1.1 Defined Terms . Unless otherwise defined herein, capitalized terms used herein shall have the meanings ascribed thereto in the Credit Documents (as defined below). As used herein, the terms below shall have the following meanings:

 

Affiliate ” shall mean, with respect to any Person, any other Person that directly, or indirectly through one or more intermediaries, controls, is controlled by or is under common control with the Person specified, or who holds or beneficially owns 10% or more of the equity interest in the Person specified or 10% or more of any class of voting securities of the Person specified. When used with respect to any Company, “Affiliate” shall include each partner and any affiliate of any partner (other than such Company).

 

Code ” shall mean the Internal Revenue Code of 1986, as amended, and the regulations thereunder.

 

Companies ” is defined in the introductory paragraph of this Agreement.

GIVEN MATERIAL —

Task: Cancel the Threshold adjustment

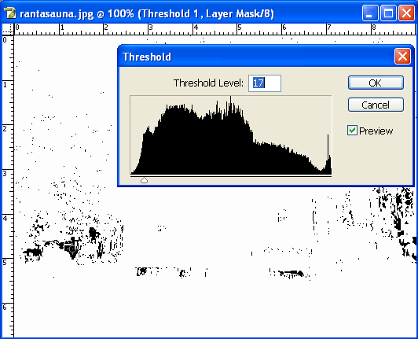Action: (x=376, y=105)
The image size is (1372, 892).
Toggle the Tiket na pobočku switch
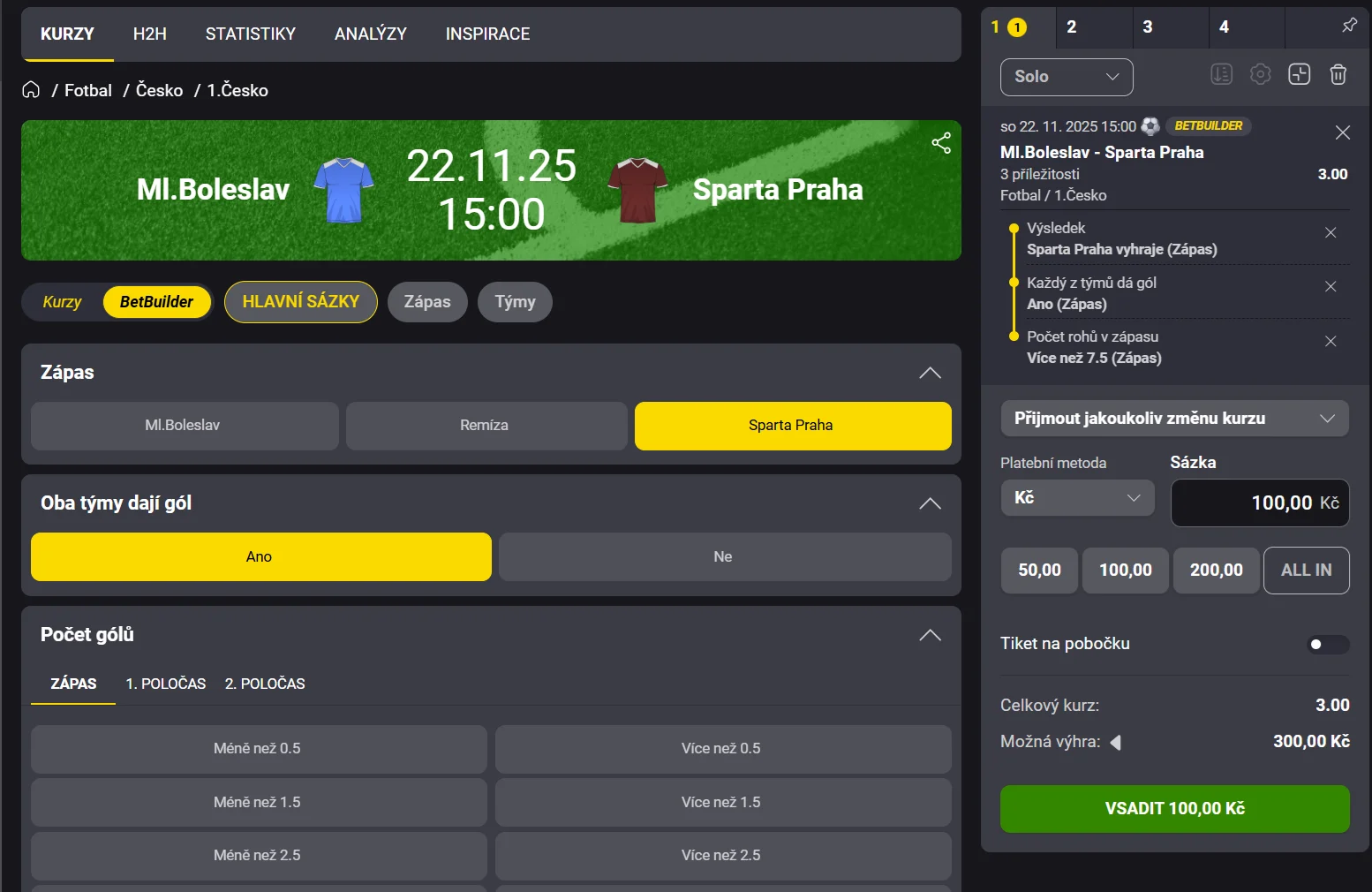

DESCRIPTION OF THE TASK —
Carry on the contract definitions passage, picking up after its final entry, the one for “Companies.”

RESPONSE —
Controlled Group ” shall mean all members of a controlled group of corporations and all trades or businesses (whether or not incorporated) under common control which, together with any Company, are treated as a single employer under Section 414(b), (c), (m) or (o) of the Code.

 

Credit Documents ” shall mean the UPP Credit Documents and Gila River Credit Documents.

 

ERISA ” shall mean the Employee Retirement Income Security Act of 1974, as amended, and the regulations issued thereunder.

 

2


ERISA Plan ” shall mean (a) any employee benefit plan (as defined in Section 3(3) of ERISA) maintained by the Companies or any member of their respective Controlled Groups, or to which any of them contributes or is obligated to contribute, for its employees, and (b) each other bonus, deferred compensation, severance or termination pay, supplemental unemployment, profit sharing or other fringe benefit plan, program or arrangement applicable to TECO Project Employees.

 

GAAP ” shall mean generally accepted accounting principles in the United States consistently applied.

 

Gila River Credit Documents ” means the Credit Documents as defined in the Gila River Credit Agreement.

 

Governmental Authority ” shall mean any federal, state, local or foreign government, court of competent jurisdiction, or other regulatory, administrative or governmental agency, authority or instrumentality.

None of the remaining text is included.